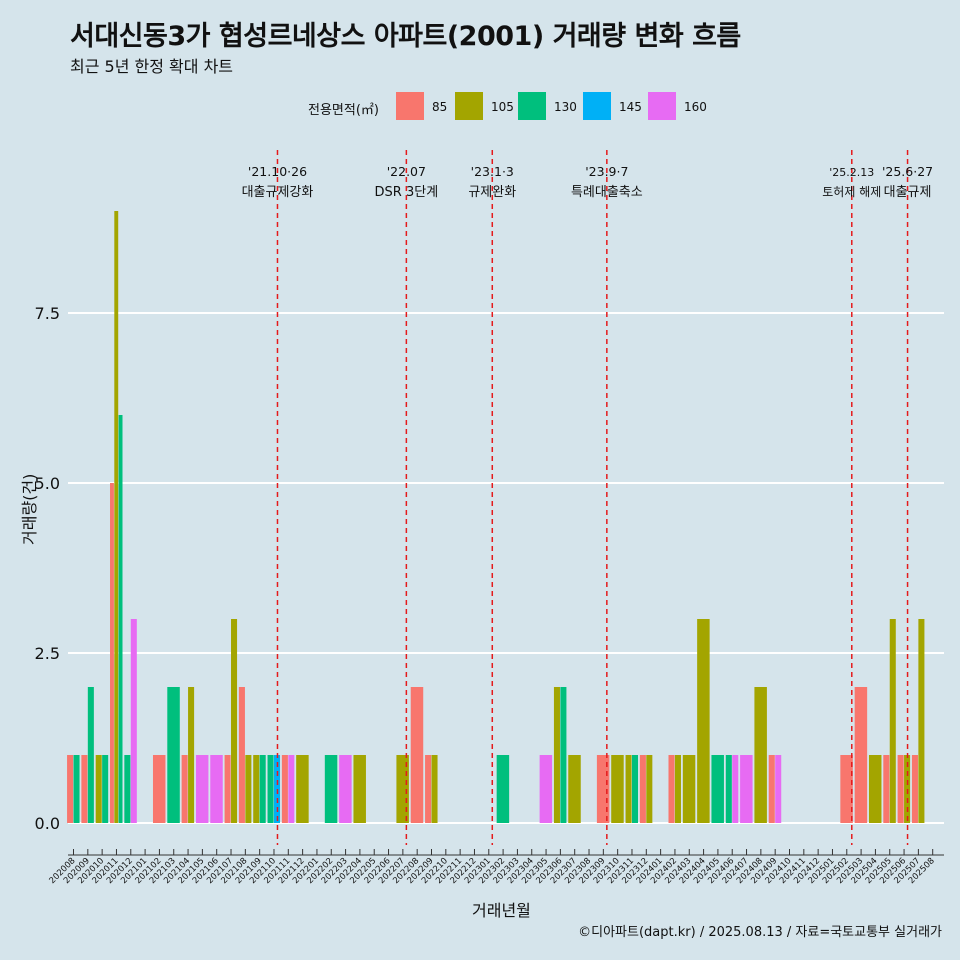 The width and height of the screenshot is (960, 960). What do you see at coordinates (48, 314) in the screenshot?
I see `y-tick-label: 7.5` at bounding box center [48, 314].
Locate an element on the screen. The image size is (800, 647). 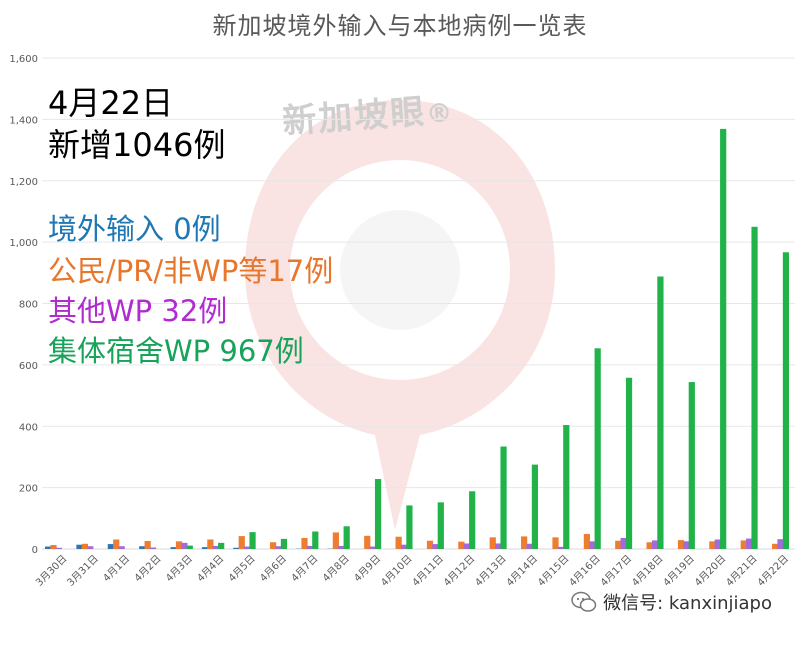
y-tick-label: 1,000 is located at coordinates (24, 244).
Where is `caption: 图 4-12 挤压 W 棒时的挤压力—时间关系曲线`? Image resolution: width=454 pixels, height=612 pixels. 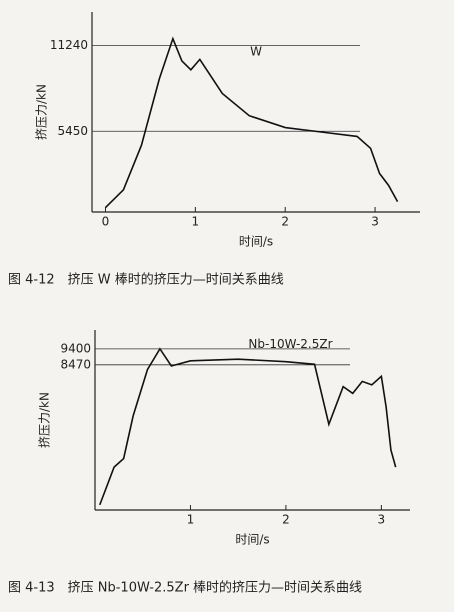
caption: 图 4-12 挤压 W 棒时的挤压力—时间关系曲线 is located at coordinates (146, 280).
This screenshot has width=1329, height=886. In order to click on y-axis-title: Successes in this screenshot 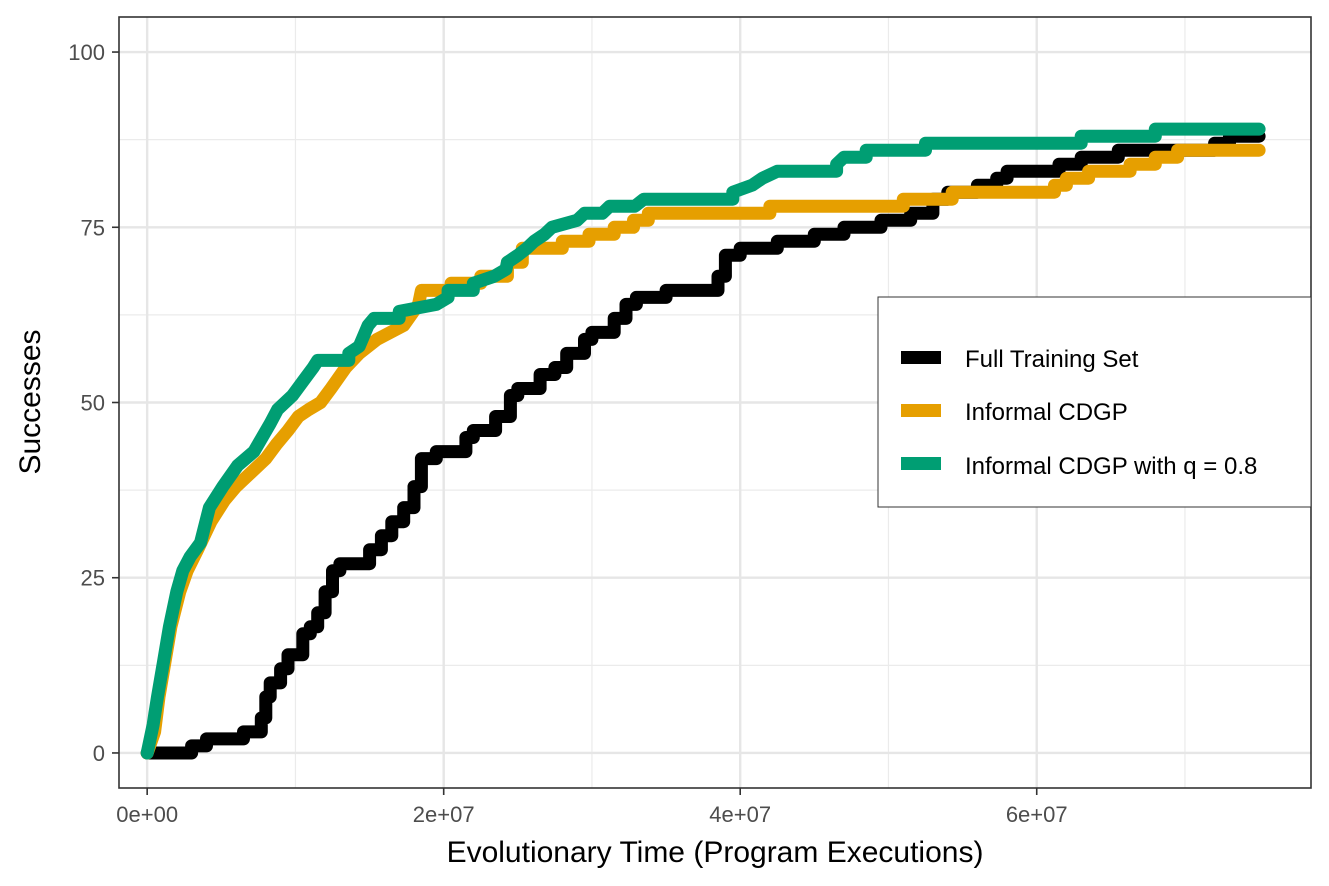, I will do `click(30, 402)`.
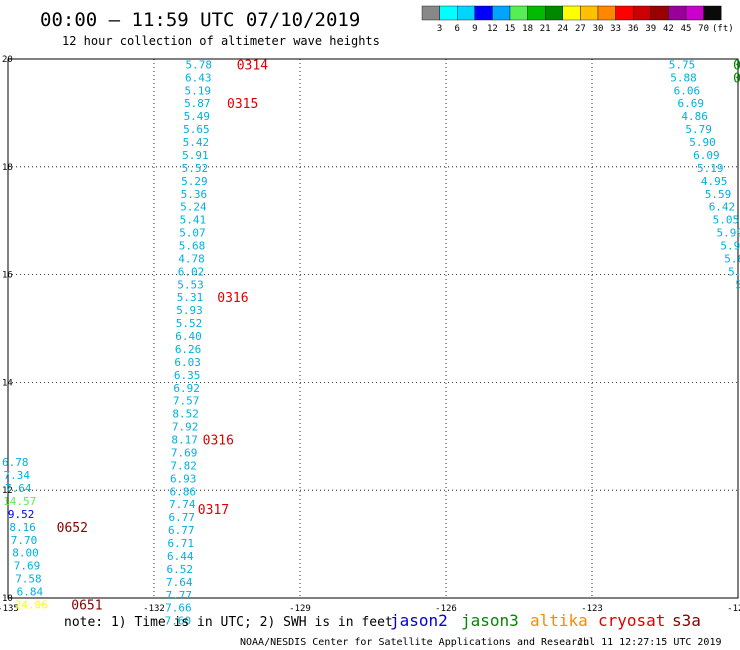 The width and height of the screenshot is (740, 650). What do you see at coordinates (440, 29) in the screenshot?
I see `colorbar-label: 3` at bounding box center [440, 29].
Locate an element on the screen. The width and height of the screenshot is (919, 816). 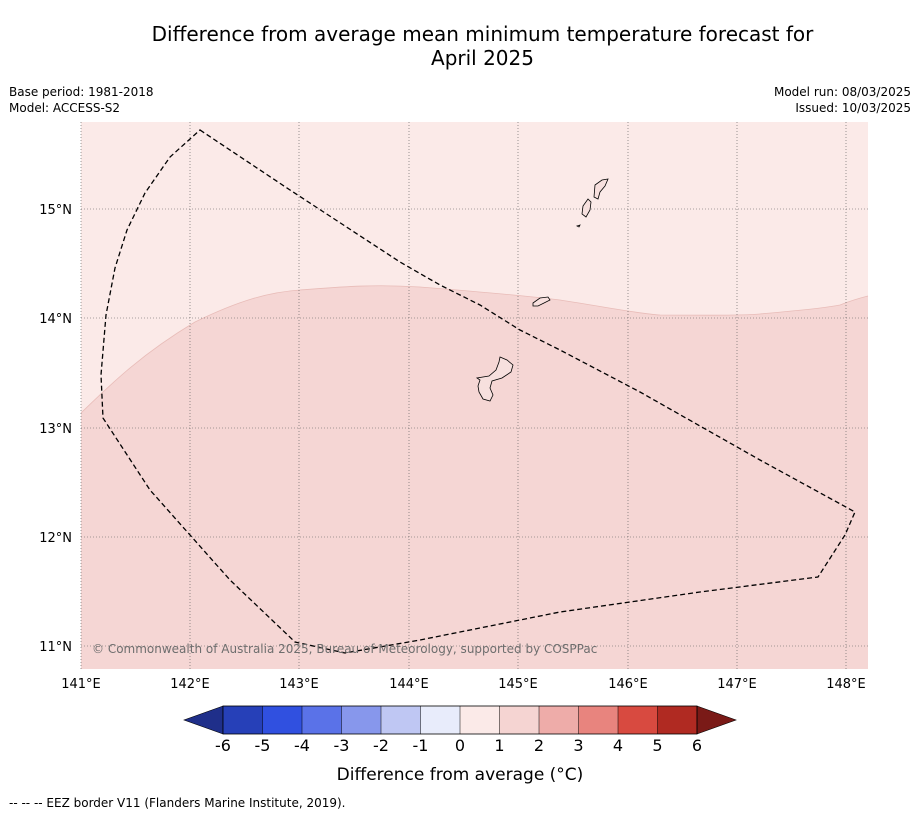
island-saipan is located at coordinates (601, 189).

::::

#### REQUIRED ACTION:
Lay out everything from the line containing "Locate an element on the screen. The width" down to the last of the rows above as a Markdown table with the columns Number and Line, one numbered line per table row. Skip blank lines and leave the pictures out.

#### ANSWER FOR THE TASK:
| Number | Line |
|---|---|
| 1 | Locate an element on the screen. The width and height of the screenshot is (919, 816).  |
| 2 | island-saipan is located at coordinates (601, 189). |